After a stumble in Tuesday night’s presidential debate turned Romney into an instant Internet meme, the candidate and his campaign are looking to rebound by showing off the actual women who served under his governorship.
A new video released by team Romney builds on the candidates’ awkward anecdote from Tuesday’s debate recounting his struggle to find qualified women to fill out his cabinet once elected as Massachusetts governor.
“And I said, well, gosh, can’t we—can’t we find some—some women that are also qualified?” Romney said in the debate.
Romney went on to overstate his “concerted effort” to find qualified women that left him with women’s groups handing over “binders full of women” from which he could choose.
Three women appointed to Romney’s cabinet in Massachusetts—Jane C. Edmonds, former director of the Department of Workforce; Beth Lindstrom, former director of Consumer Affairs and Business Regulation; and Ellen Roy Herzfelder, former secretary of Environmental Affairs—appear in a new campaign ad for the former governor. Called “humanity,” the ad seeks to portray how the candidate treats women in the workplace.
“He totally gets working women,” Herzfelder says in the video. “Especially women like myself who had two young kids. I needed flexibility.”
Two years after Romney picked Herzfelder’s name out of a binder, the state secretary stepped down from her position. Reports at the time cited her reason as wanting to spend more time with her family.
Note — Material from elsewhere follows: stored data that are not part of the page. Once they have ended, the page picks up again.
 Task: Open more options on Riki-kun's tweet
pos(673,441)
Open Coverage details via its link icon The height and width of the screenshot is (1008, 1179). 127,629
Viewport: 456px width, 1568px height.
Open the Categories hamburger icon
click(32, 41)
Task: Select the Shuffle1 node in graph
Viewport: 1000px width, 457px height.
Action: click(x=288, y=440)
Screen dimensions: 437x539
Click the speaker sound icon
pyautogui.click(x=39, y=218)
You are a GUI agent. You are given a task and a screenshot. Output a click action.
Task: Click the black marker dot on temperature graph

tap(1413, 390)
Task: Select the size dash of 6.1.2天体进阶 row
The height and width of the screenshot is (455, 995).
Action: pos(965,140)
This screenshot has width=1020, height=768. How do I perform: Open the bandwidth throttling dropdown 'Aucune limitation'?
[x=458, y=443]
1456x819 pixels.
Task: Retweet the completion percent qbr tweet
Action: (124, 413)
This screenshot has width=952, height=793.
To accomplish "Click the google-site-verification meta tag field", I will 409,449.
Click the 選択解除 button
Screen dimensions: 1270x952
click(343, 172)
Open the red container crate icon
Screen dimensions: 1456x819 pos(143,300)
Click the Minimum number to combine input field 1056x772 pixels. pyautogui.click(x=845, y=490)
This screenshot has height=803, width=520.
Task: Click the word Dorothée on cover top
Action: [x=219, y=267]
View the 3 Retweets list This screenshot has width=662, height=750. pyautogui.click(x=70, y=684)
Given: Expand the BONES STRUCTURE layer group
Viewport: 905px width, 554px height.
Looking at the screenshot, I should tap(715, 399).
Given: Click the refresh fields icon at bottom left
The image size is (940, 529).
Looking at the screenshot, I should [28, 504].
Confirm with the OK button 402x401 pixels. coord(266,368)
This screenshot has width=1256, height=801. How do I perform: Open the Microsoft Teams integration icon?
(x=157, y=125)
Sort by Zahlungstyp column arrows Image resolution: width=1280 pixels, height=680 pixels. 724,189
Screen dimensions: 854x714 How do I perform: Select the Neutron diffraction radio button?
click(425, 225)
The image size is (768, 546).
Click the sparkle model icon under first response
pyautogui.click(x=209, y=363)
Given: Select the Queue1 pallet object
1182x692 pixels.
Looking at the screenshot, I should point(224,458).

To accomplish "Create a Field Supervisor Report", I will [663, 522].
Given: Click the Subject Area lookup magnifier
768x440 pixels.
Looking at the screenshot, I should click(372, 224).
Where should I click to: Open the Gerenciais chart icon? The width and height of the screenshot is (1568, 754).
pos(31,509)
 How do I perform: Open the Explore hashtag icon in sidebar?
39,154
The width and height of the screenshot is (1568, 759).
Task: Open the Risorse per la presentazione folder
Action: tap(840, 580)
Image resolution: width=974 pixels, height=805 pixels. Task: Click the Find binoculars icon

”She’s doing it to spend time with her kids, who are very young, but she’ll stay connected with the administration by becoming a senior policy adviser,” an unnamed official told the Boston Globe in July of 2005.
Herzfelder is currently on a “We Know Mitt” bus tour through Iowa where Romney is moving to close the gender gap. A USA TODAY/Gallup Poll of swing states issued just days before Tuesday’s debate and the “binder” comment showed Obama leading with likely female voters but within the margin of error (49% to 48%).
A study initially showed that the Romney administration did hire a number of women to begin with, but later reports noted a decline by the end of his tenure as governor. Today he counts Beth Myers and Cindy Gillespie among his close advisers.